[Start of section]
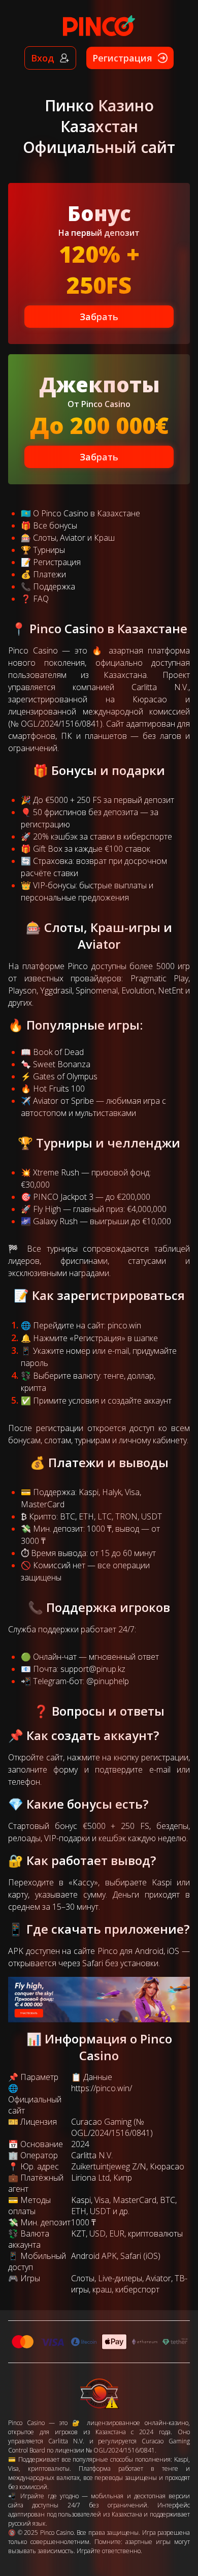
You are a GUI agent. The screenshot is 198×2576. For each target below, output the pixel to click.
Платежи (49, 574)
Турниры (49, 549)
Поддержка (54, 586)
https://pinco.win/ (101, 2088)
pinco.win (124, 1325)
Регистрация (57, 562)
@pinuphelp (107, 1681)
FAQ (41, 598)
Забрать (99, 317)
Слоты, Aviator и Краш (74, 537)
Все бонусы (55, 525)
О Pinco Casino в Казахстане (86, 513)
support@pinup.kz (92, 1668)
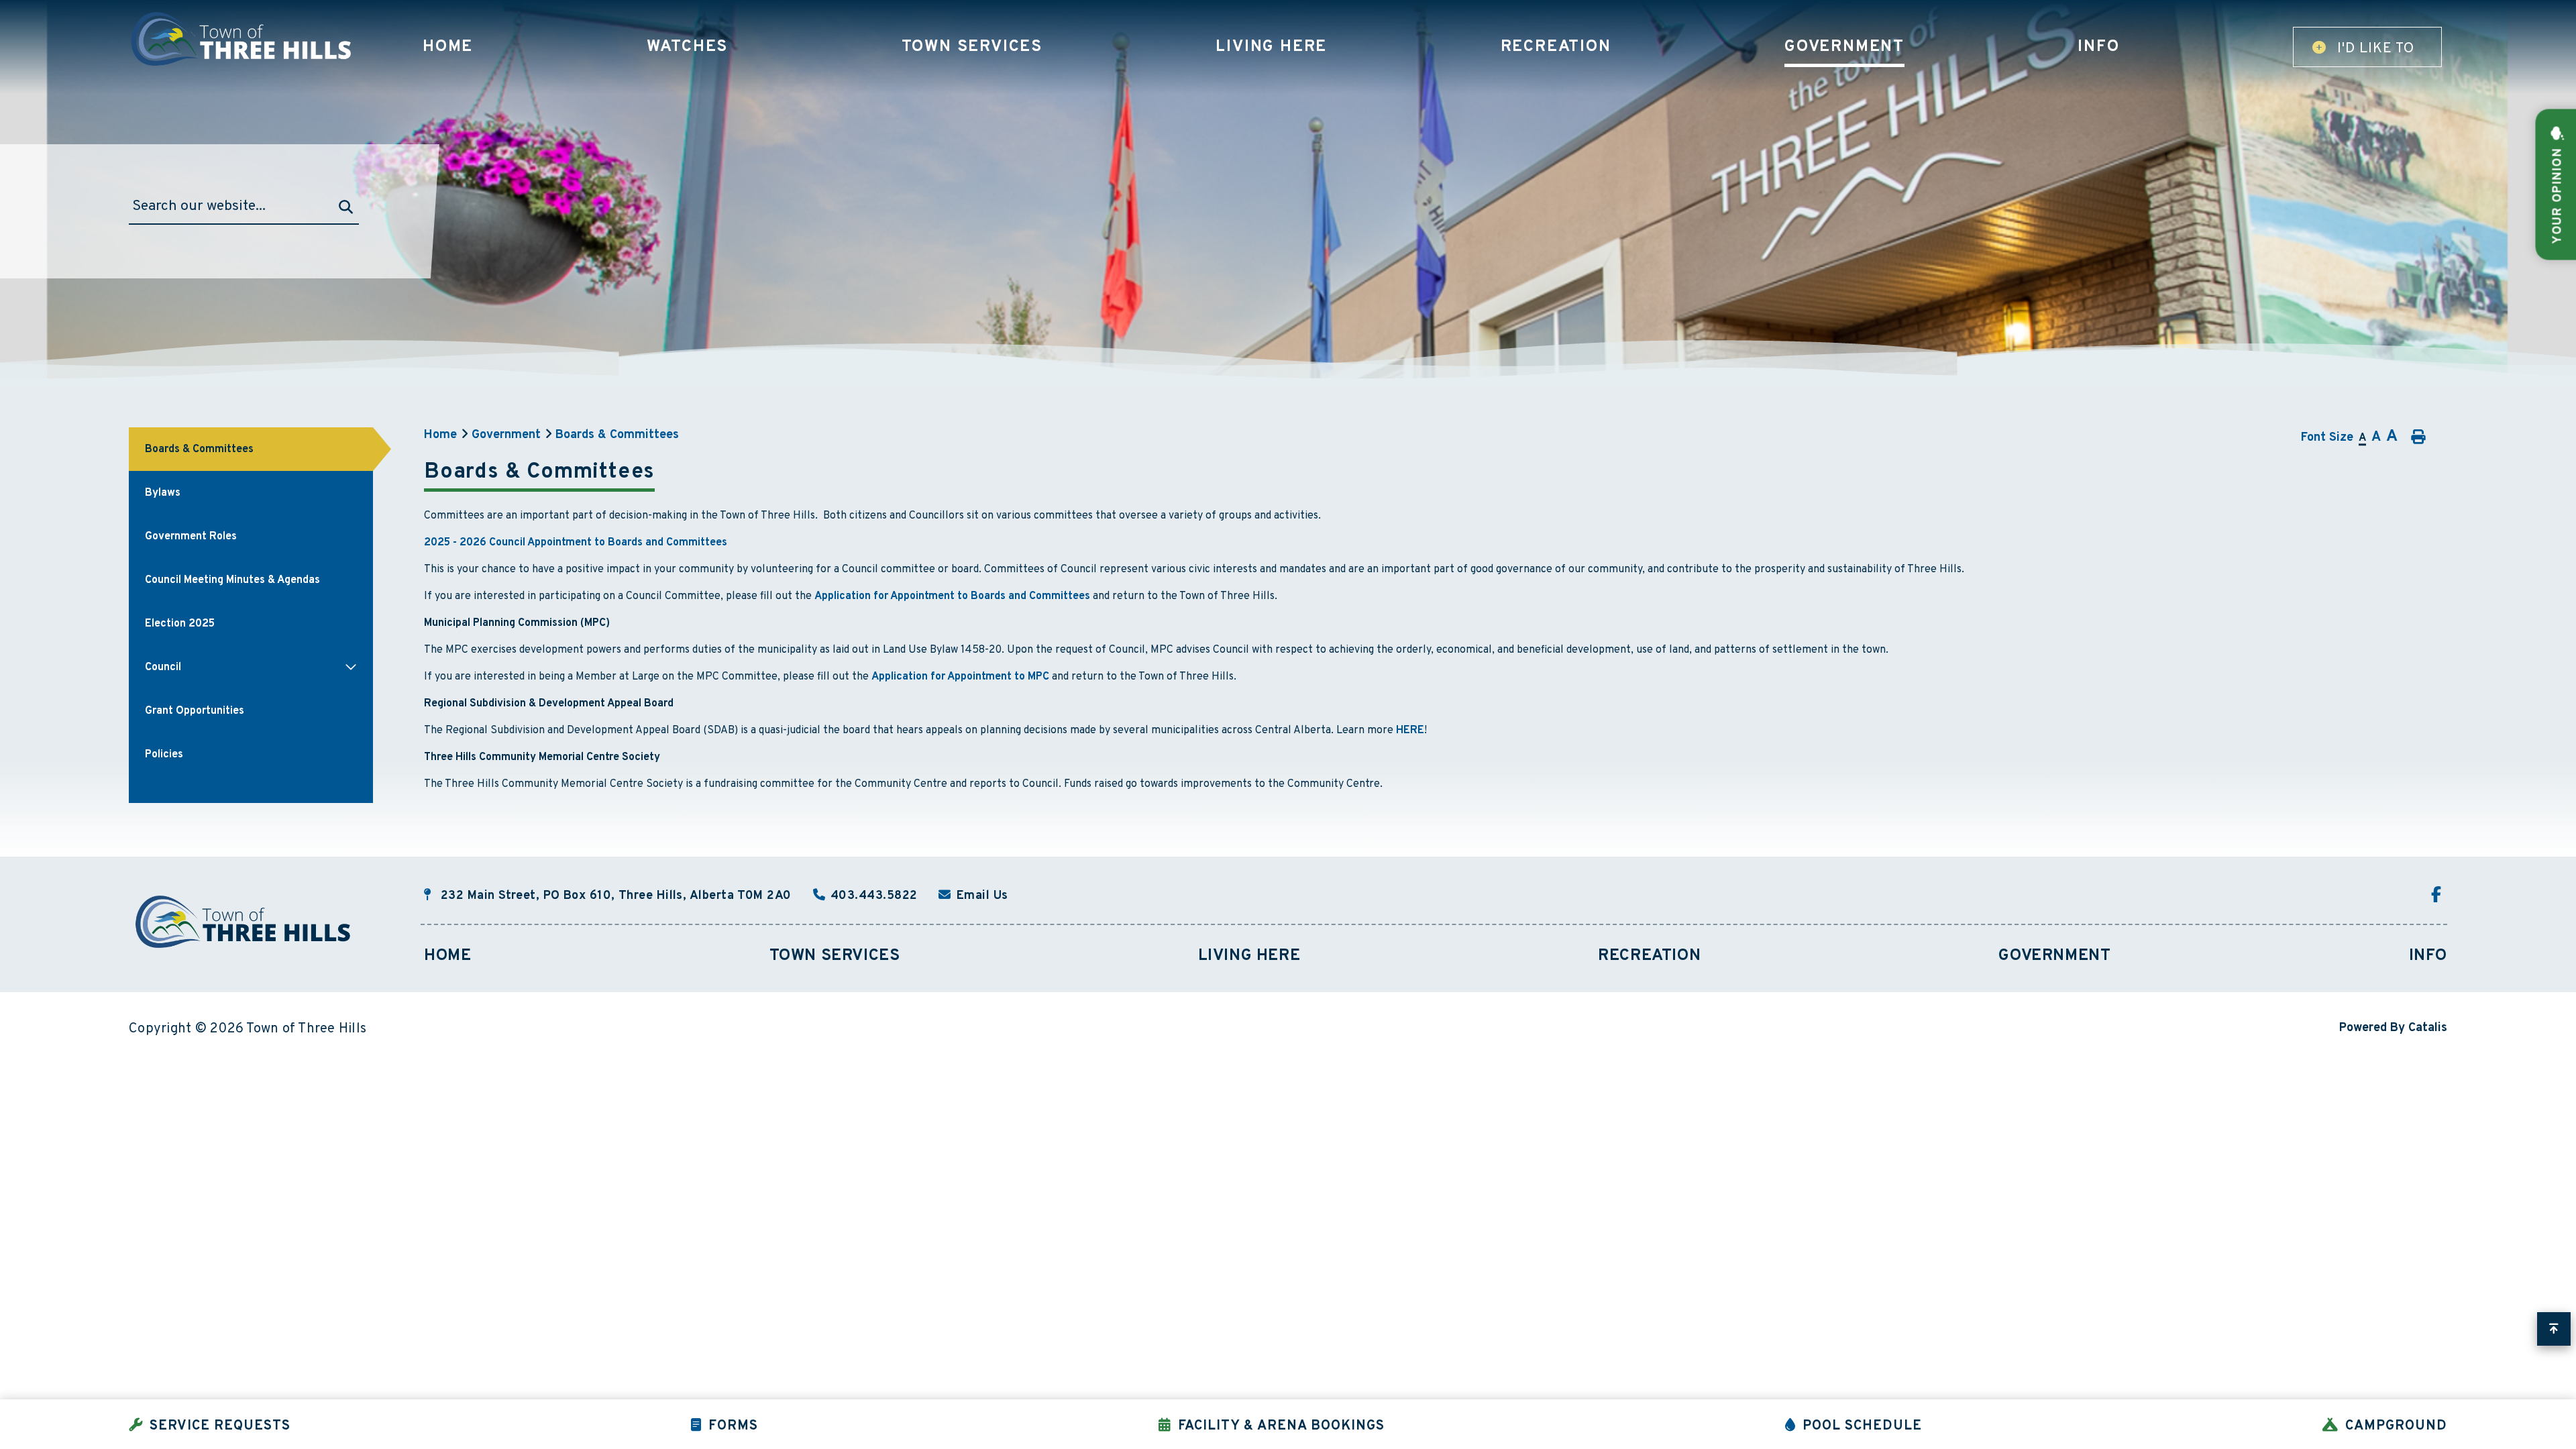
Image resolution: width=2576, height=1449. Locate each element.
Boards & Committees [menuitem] (199, 449)
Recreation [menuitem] (1556, 47)
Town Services (834, 956)
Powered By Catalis (2393, 1028)
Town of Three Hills (243, 39)
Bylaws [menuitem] (162, 493)
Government (506, 435)
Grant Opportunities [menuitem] (194, 711)
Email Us (982, 896)
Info (2428, 956)
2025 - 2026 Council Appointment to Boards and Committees (575, 542)
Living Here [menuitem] (1271, 47)
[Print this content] (2417, 437)
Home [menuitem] (448, 47)
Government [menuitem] (1844, 47)
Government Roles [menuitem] (191, 536)
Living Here (1249, 956)
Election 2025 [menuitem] (180, 624)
[End of section]
# [Task details]
Using the data above, extract exactly the lines from the one that holds "Info (2428, 956)" to the one that holds "Government Roles [menuitem] (191, 536)", both ends included, and no others.

# [Your response]
Info (2428, 956)
2025 - 2026 Council Appointment to Boards and Committees (575, 542)
Living Here [menuitem] (1271, 47)
[Print this content] (2417, 437)
Home [menuitem] (448, 47)
Government [menuitem] (1844, 47)
Government Roles [menuitem] (191, 536)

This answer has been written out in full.